Thursday, 21 July 2011

Good Grief, Charlie Brown: Existential Despair and 3eanuts


As stated in the brief bio on his website, Daniel Leonard is a 23-year-old teacher, writer, and musician who lives in Wheaton, Illinois. He’s also the man responsible for 3eanuts, a daily webcomic whose raison d’etre is devastatingly simple: vintage Peanuts cartoon strips are presented without their fourth panel, and all the latent anguish is piled up without ever finding the release of a punchline. Each story just hangs there in the air, a mournful setup that leaves only a desperate ennui. Charles Schulz’s characters would go on to get submerged beneath a wave of commercialism and merchandising, so it’s easy to forget just how poignant many of those early strips really were. The 3eanuts re-edit has already attracted a profile on the Time website and has built up a following of thousands since launching in March this year.

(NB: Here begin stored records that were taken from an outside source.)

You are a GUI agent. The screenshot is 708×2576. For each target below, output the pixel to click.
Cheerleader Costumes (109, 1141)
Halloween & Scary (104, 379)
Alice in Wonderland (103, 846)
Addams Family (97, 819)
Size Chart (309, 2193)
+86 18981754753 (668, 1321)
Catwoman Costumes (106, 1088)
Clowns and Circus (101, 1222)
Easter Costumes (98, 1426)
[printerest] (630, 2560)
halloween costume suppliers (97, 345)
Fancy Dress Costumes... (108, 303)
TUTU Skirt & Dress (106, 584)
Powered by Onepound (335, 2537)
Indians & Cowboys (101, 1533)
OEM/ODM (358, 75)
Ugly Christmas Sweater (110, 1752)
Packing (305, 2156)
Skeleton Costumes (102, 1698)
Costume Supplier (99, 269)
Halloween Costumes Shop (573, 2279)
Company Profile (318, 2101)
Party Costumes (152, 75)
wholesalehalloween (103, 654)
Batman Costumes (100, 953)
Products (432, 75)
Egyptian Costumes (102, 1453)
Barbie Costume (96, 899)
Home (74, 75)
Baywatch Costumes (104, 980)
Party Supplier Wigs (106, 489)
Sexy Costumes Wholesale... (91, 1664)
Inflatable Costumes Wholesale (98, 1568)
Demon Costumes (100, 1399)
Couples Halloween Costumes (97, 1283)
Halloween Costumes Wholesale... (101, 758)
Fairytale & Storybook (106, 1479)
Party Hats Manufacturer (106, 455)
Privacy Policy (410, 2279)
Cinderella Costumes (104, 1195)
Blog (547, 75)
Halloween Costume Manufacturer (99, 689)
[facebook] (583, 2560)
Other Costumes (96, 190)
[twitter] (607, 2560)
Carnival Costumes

I emailed Leonard a few questions about his venture:

Which of the 3eanuts strips are you most proud of?


In terms of the 3eanuts strips I like best overall, it's hard not to tear up when Peppermint Patty realizes she is unlovable. The answer we have to give is that she's wrong - of course she's lovable to someone! - but we empathize with how real this idea seems to her at the time and how unbearable it can be for us to face a new day knowing we may suffer further sadness and rejection. We also know the strength we discover within ourselves to do so anyway, day after day.

Another great 3eanuts strip is Snoopy's grim typewritten list of "Things I've Learned After It was Too late" [sic]. He stops writing after entry 1: "A whole stack of memories will never equal one little hope." One cannot manufacture hope through persistence; if hope arrives, it does so on its own. This is either freeing or horrifying.

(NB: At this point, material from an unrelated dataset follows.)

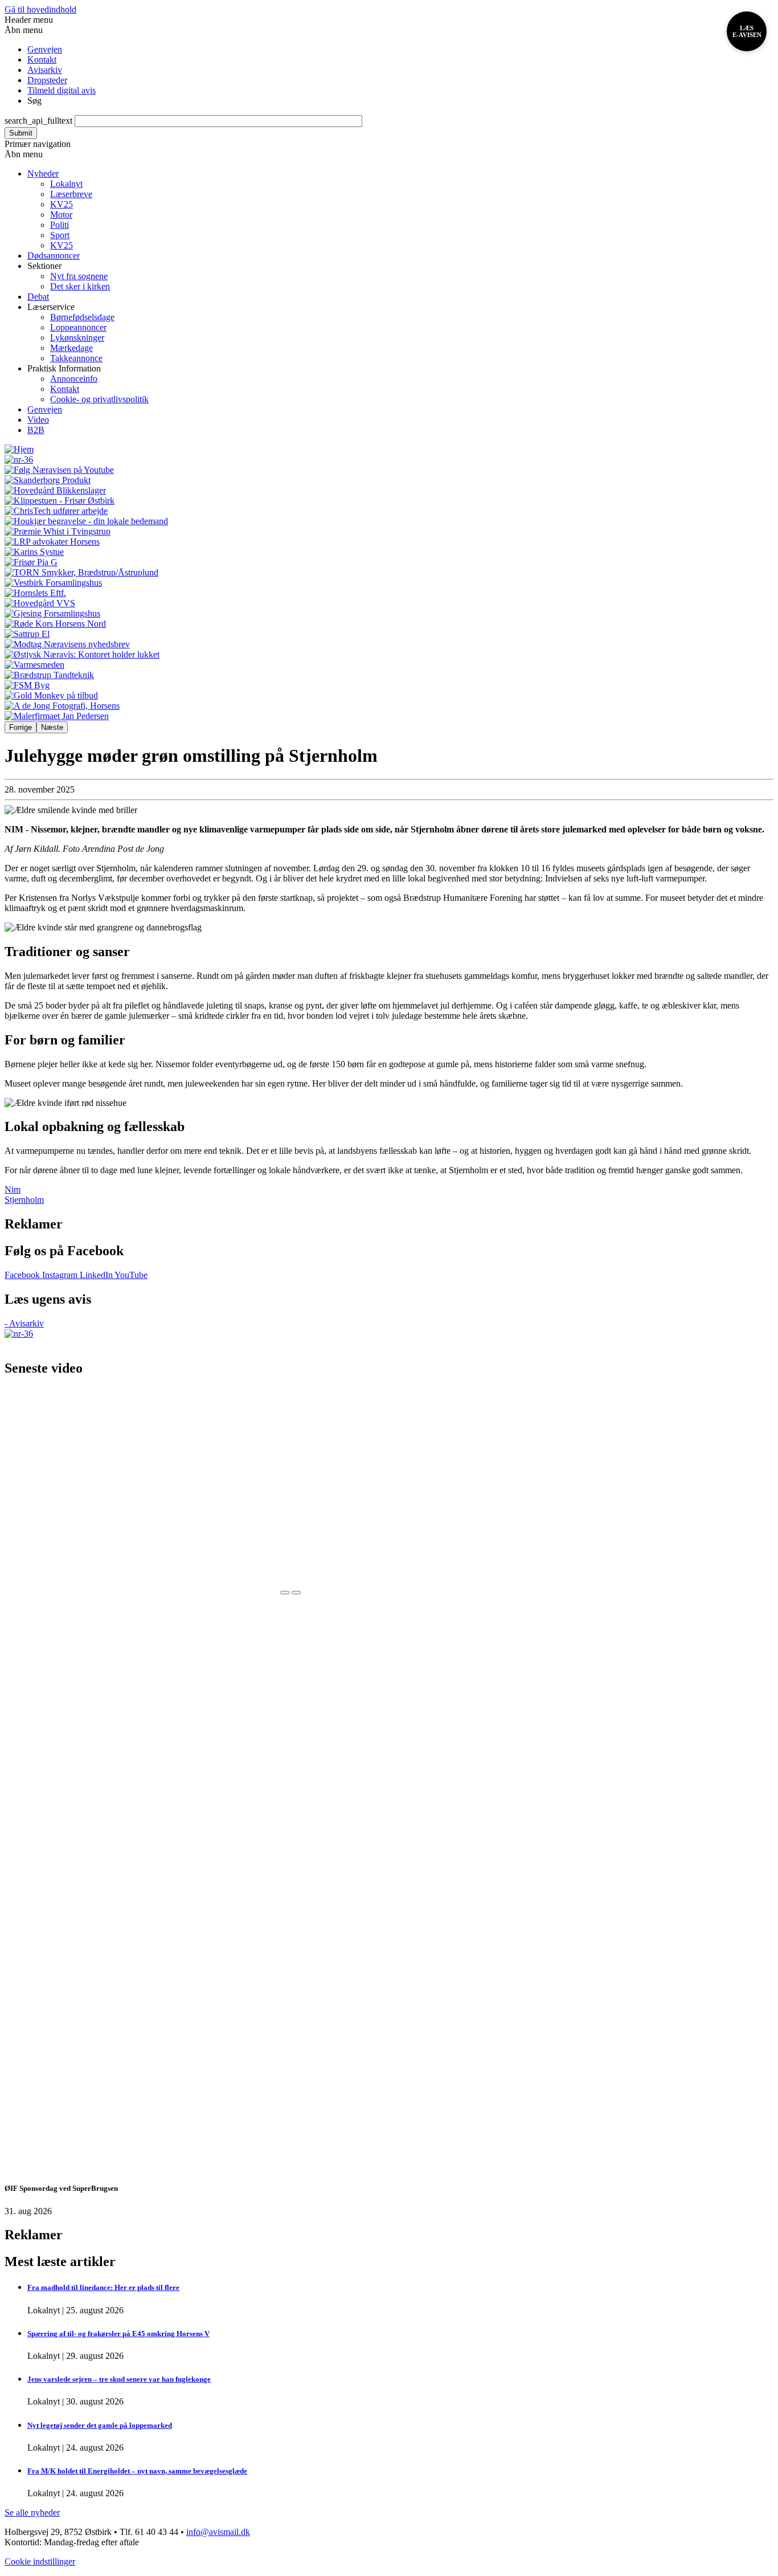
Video (38, 419)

What's your attitude to the existing Peanuts strips?

Peanuts was groundbreaking in many ways. If you look closely, the kernels of successors like Calvin and Hobbes are there: Linus's extravagant snowmen and philosophical rants, Sally's defiance of scholastic authority, Snoopy's alter egos. To see the bleak core of Peanuts, look no further than the wavy-lined minimalism of the visual style.

The chief criticism leveraged against Peanuts is that it repeated itself for the last three or four decades of its tenure. Or, worse, that it went soft. I'm of a mind that Schulz simply found what he was looking for, and the ideal of constant artistic reinvention is simply unattainable. He developed some fertile archetypal situations and tropes - the baseball game, Lucy and Schroeder at the piano, Charlie waiting for Valentines, etc., etc. - and varied them endlessly. It's harder than it looks to write 100 jokes with the same premise, and his care and concern for the characters remained infectious to the end.

Is your work a tribute created out of love?

3eanuts is very much a loving tribute to Schulz's work. I aim to clue people in to what Peanuts already does on its own, if read aright: it confronts us with life's worst and helps us to cope. To be honest, I'm torn as to whether the original punchlines merely divert our attention from the preceding misery or whether they accomplish victories over it. I guess I'd say some strips are more successful than others. 3eanuts presents the same anguish as the originals, but without any attempt at resolution; the angst itself becomes darkly humorous. This offers us a different and maybe more contemporary way of coping, involving catharsis (the characters face life on our behalf) but also irony (we know we aren't fit to face life, but we know this communally). This method suggests itself because of the "setup, setup, setup, gag" (1, 2, 3, punch) joke structure that Schulz pioneered in the visual medium. We want to feel a modicum of control over life's vicissitudes, and we feel that these are "captured" by Schulz's first three panels in important ways.